By Fr. Christopher Kubat, M.D.
Try for a moment to image and compare two scenarios.
The first is being at a sporting event at a major stadium, or a concert in a large auditorium. Have you ever been to an NFL or MLB game? Or at a college football game between two major rivals? How about a concert with a famous singer? If so, you would have to admit the atmosphere was ‘electric,’ that people were involved, engaged and ecstatic. Have you ever seen people in a crowd singing along with a performer?
Next, imagine yourself at Sunday Mass on a typical weekend. To be fair, we do not want people ‘going nuts,’ in the pews but many are not active participants and would rather be elsewhere. Fr. Donald Haggerty has written a marvelous book entitled, The Hour of Testing, in which he points out that we are in a period of spiritual apathy which amounts to a quiet rejection of God. Many young people do not know how to pray because they do not know what prayer is. In this moment of testing, in which atheism is on the rise, a “Commitment to prayer, sacrifice, and fidelity must intensify.”
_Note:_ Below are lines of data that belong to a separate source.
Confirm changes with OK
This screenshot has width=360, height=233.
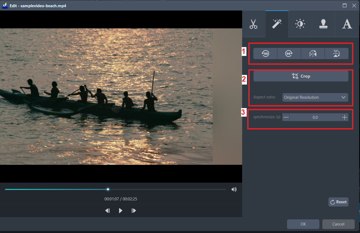pyautogui.click(x=303, y=224)
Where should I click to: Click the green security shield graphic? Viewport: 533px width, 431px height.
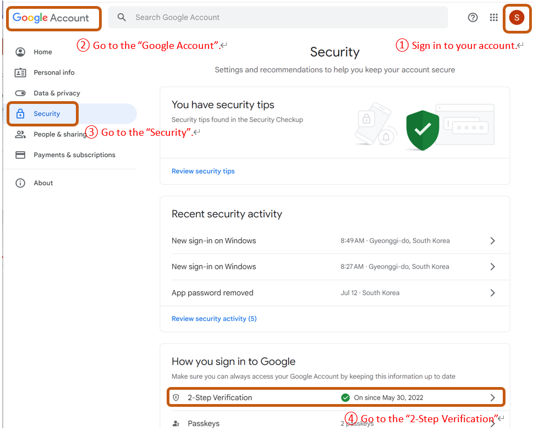[422, 130]
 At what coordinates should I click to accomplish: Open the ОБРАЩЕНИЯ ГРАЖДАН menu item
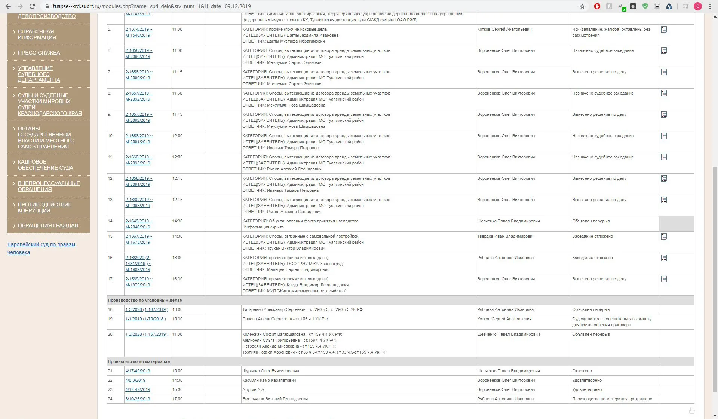pos(48,225)
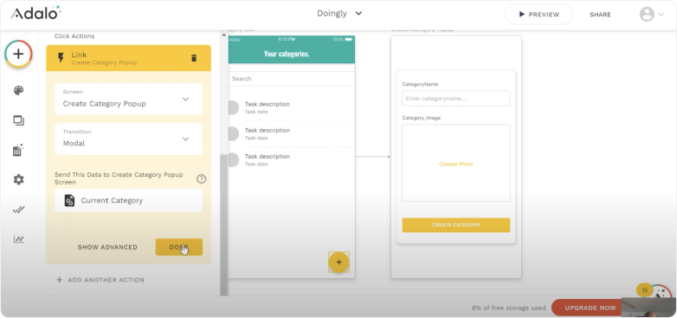677x318 pixels.
Task: Expand the Transition dropdown set to Modal
Action: 129,139
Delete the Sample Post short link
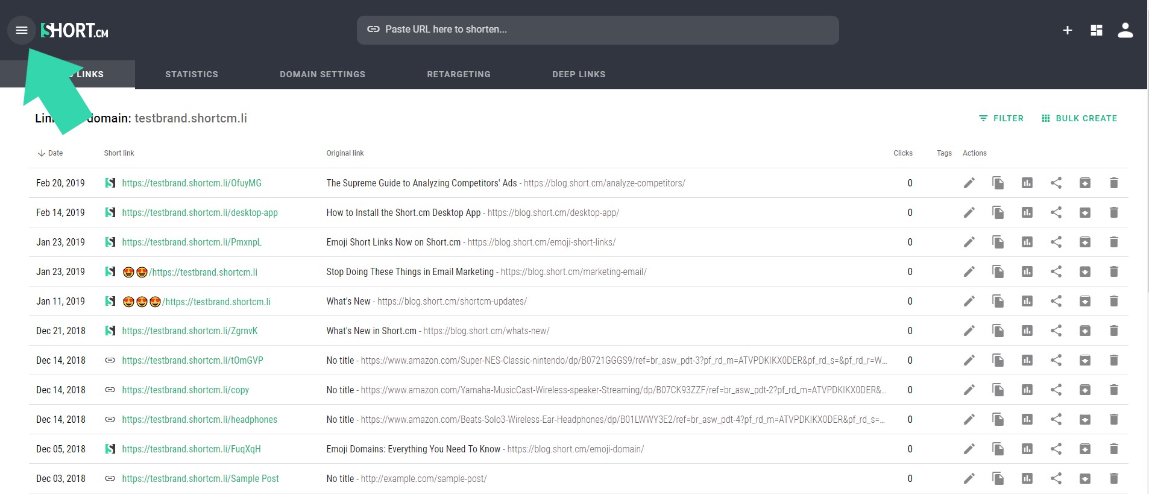This screenshot has height=494, width=1149. (x=1113, y=478)
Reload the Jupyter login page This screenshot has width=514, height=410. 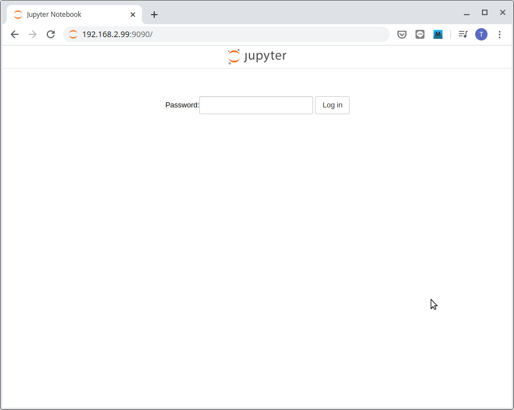click(x=51, y=34)
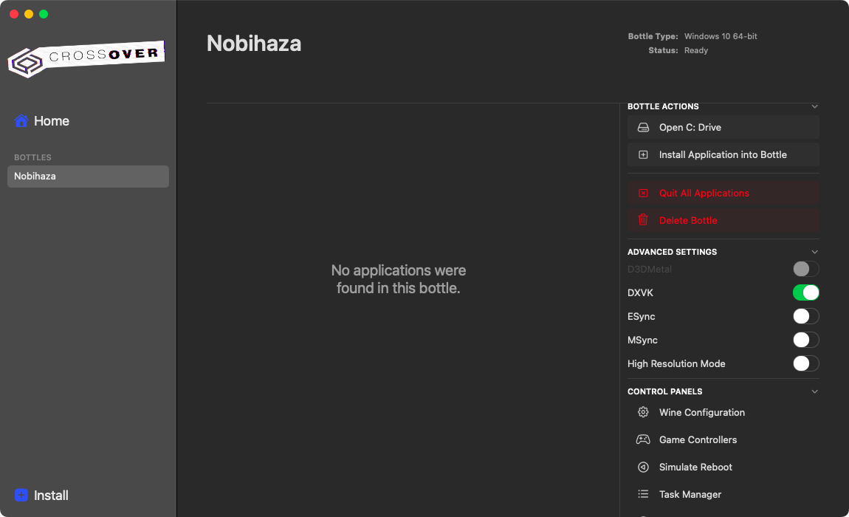Enable High Resolution Mode switch
Image resolution: width=849 pixels, height=517 pixels.
[x=805, y=364]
I bet when asked, most if not all who are reading this would admit they have a desire to intensify their life of prayer. That said, it is not always about the quantity of prayer but the quality of prayer. Many people’s prayers are mostly those of petition, asking God for something, rather than expressing love and adoration to love itself. Yes, expressing love to love itself, because that is what God is.
A soul deprived of serious prayer is akin to a desert devoid of vegetation and flowers. Fr. Haggerty writes, “The deserts of Africa can bloom in a brilliant array of radiant color with a single, sudden rainfall … But is this phenomenon in the desert not a telling symptom of what can happen to a soul when rain and sunlight combine to soak the dry crevices of inner darkness in a life? The sudden bloom of happiness in a soul can be inexplicably profound.”
Accepting and using the gift of prayer is what leads to real excitement, not the fading kind one experiences during and immediately after a game or concert. This kind of excitement lasts and perdures. This is what caused the conversion of St. Ignatius of Loyola. His biography is worth a look.
Physicians are always worried about the spread of communicable diseases. Authentic excitement about the faith is infectious. It spreads. Even though St. Mother Teresa often experienced profound desolation, those around her never knew it. She was very joyful and was frequently seen with a smile. Some who were with her for only a moment were touched by the Divine.
Let us all take a serious look inward and cast off some of the things keeping us away from the Lord. He is waiting for you in the tabernacle and monstrance, even in a prayer corner in your home or office. Only He can satisfy your deepest longings.